In den nächsten Tagen werden etwa 7500 Impfdosen pro Woche in der Stadt erwartet. Damit komme in der Woche so viel Impfstoff an, wie allein im Impfzentrum am Tag verabreicht werden könnte, sagte Reker. „Theoretisch können alle Über-80-Jährigen innerhalb von nur elf Tagen geimpft werden.“ Ausgerichtet ist das Zentrum aber für lange Zeit und damit auch für die breite Masse der Bevölkerung, für fast alle Alters- und Berufsgruppen. Wenn in einigen Monaten ausreichend Impfstoff zur Verfügung steht, soll auch der Betrieb weiter hochgefahren werden. In den ersten Tagen wird mit Öffnungszeiten von 14 bis 20 Uhr geplant, doch schon bald sollen sie ausgeweitet werden.
Kostenlose Taxifahrten zum Impfzentrum
Am Montag wurden die ersten 707 Impflinge in mehreren sogenannten Impfstraßen durch die einzelnen Stationen geschleust. Die Impfungen werden von Ärzten durchgeführt, bei der Abwicklung und der Bewachung hilft die Bundeswehr. Zwischenzeitlich kam es am frühen Montagnachmittag zu teils sehr langen Wartezeiten, weil einige Menschen viel, teilweise mehrere Stunden zu früh gekommen sind. Die Stadt bittet daher darum, nicht allzu lange vor dem vereinbarten Termin zu erscheinen, um Warteschlangen zu vermeiden.

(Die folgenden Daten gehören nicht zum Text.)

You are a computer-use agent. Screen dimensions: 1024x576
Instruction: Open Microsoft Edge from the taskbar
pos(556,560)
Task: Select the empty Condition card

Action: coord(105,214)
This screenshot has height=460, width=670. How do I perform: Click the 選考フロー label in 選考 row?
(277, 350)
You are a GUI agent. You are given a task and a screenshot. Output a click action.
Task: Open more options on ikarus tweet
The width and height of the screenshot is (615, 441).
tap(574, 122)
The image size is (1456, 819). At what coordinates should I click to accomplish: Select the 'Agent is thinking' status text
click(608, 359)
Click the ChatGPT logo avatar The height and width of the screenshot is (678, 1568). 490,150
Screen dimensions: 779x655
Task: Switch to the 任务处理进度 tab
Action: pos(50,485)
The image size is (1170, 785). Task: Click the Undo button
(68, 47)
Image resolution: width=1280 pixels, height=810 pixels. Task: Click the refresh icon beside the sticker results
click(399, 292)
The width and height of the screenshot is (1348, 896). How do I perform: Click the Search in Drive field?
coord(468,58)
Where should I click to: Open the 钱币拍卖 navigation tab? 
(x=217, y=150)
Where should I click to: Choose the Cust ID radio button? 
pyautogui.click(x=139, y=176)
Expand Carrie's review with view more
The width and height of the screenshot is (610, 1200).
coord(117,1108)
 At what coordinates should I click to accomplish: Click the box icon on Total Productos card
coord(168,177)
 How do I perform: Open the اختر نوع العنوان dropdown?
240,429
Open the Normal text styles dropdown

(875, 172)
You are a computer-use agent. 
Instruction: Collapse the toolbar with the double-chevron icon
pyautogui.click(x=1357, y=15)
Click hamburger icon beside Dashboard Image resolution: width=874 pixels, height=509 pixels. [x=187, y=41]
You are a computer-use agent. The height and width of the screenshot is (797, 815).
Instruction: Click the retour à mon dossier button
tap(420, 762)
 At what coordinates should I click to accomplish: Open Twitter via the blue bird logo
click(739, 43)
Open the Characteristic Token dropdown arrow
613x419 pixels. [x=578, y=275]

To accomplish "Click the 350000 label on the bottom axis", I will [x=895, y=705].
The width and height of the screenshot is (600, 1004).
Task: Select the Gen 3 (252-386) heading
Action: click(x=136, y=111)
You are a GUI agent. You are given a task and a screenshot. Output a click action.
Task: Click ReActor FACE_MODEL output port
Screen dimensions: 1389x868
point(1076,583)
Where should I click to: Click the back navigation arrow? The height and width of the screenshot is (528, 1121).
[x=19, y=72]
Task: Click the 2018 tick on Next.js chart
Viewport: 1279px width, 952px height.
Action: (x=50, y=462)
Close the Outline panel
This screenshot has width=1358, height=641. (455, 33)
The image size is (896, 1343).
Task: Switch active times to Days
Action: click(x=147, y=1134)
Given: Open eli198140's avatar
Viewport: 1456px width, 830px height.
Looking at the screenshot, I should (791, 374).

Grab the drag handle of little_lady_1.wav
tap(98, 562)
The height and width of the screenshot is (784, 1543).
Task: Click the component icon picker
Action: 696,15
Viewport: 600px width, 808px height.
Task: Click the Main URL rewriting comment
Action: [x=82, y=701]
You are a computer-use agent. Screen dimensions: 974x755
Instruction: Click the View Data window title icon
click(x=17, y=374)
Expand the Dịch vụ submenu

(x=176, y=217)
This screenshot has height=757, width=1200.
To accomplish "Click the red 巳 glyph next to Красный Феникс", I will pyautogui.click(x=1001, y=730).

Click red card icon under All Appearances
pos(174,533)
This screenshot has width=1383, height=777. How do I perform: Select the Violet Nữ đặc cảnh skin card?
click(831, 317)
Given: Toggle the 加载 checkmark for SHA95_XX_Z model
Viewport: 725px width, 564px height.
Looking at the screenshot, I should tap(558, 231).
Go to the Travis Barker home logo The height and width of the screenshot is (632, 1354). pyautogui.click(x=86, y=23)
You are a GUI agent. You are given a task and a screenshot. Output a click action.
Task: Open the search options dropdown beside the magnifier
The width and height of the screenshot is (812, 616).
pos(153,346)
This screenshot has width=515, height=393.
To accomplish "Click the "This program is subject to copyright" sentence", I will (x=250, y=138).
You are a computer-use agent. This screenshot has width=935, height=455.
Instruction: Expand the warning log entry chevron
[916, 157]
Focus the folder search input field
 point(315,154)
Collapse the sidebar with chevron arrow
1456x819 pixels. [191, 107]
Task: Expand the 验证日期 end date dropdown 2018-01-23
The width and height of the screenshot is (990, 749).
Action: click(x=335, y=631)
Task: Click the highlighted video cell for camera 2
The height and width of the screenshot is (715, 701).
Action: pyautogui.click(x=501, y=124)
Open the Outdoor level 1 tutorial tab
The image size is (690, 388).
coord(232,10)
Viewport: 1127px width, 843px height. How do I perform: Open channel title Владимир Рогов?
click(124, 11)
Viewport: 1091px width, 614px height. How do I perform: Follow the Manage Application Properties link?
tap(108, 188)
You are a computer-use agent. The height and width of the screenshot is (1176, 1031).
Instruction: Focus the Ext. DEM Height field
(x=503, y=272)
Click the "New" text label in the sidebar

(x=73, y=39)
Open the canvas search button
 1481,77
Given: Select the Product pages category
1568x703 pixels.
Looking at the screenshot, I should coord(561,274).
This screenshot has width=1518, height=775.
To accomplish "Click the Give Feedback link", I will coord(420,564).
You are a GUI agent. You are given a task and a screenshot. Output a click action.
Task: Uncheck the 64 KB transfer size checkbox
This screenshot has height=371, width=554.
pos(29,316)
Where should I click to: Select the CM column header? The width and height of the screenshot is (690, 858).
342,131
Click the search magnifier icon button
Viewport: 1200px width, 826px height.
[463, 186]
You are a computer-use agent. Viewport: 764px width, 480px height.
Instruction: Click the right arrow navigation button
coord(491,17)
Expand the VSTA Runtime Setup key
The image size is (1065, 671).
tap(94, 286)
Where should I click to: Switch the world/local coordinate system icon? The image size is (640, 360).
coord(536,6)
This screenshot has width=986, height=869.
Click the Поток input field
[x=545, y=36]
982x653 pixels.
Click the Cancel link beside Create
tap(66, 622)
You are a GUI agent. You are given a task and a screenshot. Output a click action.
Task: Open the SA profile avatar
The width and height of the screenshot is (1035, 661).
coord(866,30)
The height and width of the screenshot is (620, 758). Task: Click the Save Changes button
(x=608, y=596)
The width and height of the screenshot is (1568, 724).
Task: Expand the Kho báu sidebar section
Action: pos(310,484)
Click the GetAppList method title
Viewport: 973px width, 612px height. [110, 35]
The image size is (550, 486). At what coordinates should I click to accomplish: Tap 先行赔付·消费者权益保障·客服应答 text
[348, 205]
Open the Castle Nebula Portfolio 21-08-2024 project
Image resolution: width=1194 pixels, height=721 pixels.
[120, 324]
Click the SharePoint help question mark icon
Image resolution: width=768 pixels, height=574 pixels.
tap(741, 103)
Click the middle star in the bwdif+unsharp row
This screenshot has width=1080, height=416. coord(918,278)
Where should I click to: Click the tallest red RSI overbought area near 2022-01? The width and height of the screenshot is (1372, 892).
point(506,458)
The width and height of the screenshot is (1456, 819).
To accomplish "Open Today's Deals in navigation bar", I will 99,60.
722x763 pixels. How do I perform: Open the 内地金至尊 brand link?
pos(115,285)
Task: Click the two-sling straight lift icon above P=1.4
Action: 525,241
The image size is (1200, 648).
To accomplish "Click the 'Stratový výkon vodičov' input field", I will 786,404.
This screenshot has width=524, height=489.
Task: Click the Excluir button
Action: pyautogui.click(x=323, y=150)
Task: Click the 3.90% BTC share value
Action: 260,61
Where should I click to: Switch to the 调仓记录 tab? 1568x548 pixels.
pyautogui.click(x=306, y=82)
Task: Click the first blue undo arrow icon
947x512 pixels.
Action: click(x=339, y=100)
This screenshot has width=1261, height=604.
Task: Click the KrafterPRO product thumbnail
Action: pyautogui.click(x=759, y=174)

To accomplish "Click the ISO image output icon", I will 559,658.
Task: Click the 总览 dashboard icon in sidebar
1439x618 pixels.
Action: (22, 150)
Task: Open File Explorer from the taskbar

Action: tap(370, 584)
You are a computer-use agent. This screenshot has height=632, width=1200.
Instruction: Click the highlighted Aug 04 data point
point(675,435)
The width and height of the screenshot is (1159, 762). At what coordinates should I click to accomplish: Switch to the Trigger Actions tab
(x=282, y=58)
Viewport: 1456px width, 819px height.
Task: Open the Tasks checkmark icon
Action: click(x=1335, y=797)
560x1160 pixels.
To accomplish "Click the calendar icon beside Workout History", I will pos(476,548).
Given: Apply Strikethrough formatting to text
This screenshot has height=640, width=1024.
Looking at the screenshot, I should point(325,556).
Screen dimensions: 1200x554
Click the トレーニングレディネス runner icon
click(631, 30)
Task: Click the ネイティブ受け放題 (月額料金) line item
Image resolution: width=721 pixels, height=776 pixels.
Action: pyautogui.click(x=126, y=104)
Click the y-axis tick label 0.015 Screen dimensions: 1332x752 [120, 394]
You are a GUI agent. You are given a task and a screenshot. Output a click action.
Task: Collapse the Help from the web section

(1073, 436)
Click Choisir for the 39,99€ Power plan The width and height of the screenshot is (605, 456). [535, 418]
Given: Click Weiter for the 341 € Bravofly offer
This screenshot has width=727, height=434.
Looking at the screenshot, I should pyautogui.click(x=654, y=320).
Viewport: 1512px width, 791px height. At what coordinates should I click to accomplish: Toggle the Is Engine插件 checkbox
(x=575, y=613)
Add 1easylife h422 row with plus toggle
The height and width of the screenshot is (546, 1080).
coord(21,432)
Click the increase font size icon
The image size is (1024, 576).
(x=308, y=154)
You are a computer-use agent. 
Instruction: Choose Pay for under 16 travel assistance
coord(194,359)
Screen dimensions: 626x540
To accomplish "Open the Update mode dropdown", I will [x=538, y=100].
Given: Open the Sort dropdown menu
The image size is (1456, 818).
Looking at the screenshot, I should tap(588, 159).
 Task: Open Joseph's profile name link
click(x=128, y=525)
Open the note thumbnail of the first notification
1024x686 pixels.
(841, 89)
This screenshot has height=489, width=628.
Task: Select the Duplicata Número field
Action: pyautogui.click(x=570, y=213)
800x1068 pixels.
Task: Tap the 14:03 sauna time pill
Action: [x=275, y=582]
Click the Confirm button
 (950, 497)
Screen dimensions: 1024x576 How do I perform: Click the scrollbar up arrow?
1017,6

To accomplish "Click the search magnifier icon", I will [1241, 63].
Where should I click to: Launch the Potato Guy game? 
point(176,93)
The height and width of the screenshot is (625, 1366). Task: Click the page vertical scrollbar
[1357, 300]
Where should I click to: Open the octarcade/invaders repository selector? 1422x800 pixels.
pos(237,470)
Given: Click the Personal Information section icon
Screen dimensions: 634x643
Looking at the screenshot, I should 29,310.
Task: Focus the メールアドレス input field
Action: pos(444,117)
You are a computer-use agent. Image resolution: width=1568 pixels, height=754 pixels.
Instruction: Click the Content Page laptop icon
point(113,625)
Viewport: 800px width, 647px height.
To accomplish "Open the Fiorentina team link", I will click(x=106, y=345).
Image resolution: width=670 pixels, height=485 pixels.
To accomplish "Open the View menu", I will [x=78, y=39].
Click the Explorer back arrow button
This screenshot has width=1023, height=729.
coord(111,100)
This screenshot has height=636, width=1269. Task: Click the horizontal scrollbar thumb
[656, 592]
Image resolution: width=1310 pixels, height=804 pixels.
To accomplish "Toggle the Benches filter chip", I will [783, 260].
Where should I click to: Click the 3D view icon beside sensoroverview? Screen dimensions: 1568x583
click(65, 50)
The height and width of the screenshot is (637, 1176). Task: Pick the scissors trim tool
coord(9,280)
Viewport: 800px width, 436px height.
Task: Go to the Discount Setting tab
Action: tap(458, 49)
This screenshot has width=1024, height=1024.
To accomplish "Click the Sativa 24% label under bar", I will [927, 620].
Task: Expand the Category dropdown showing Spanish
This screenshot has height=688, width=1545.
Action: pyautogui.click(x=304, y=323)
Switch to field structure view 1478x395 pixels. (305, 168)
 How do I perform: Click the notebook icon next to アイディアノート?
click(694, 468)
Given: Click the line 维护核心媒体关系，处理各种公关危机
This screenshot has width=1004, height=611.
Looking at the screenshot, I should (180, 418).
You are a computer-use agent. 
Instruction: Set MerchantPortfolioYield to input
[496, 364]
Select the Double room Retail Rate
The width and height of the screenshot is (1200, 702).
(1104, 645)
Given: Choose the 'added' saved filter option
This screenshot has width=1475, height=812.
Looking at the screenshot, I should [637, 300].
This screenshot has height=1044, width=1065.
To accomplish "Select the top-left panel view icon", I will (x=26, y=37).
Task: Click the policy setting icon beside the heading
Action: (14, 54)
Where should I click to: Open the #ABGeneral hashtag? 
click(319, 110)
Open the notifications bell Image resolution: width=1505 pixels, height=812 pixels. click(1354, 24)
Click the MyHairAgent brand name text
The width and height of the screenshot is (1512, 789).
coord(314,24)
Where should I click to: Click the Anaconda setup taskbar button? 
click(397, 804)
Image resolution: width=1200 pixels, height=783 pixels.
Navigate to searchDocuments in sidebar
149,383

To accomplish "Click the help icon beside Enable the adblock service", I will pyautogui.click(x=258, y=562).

Wer pflegebedürftig ist und mit dem Taxi zum Impfzentrum kommt, kann sich die Fahrtkosten erstatten lassen. Am Impfzentrum angekommen erhält der Fahrgast vom Fahrer einen Beleg mit der Postleitzahl des Abholorts. Nach der Impfung soll dieser Beleg am Impfzentrum wieder abgeben und gegen einen Gutschein eingetauscht werden, auf dem die Postleitzahl des Abholorts steht. Dieser Gutschein soll dem Taxifahrer auf der Rückfahrt gezeigt werden. OB Reker sagte, „man hätte es nicht leichter haben können“, als mit diesem Prozedere. Die Fahrten können über die Nummern 0221/2882 oder 0221/170000 geordert werden. Berechtigt sind Inhaber eines Köln-Passes, Bezieher von Grundsicherung und Personen, die einen Bescheid ihrer Kranken- oder Pflegekasse über Pflegegrad eins oder zwei haben und 70 Jahre oder älter sind am Tag des vereinbarten Impftermins.
Außerhalb des Impfzentrums wurden bis Montag 88 Prozent aller Pflegeheime mit der ersten Impfung versorgt, in einer Woche sollen nach Aussage von Gesundheitsamtsleiter Johannes Nießen alle Bewohner und Mitarbeiter in Pflegeheimen zumindest erstgeimpft sein. 58 Prozent aller Einrichtungen haben schon die zweite Impfrunde hinter sich. Insgesamt sind das 10.231 Kölner, die damit nun als nahezu oder komplett immun gelten. Beim Pflegepersonal sei die anfängliche Skepsis gewichen, sagte Nießen. „Die Impfbereitschaft liegt hier inzwischen bei 90 Prozent“.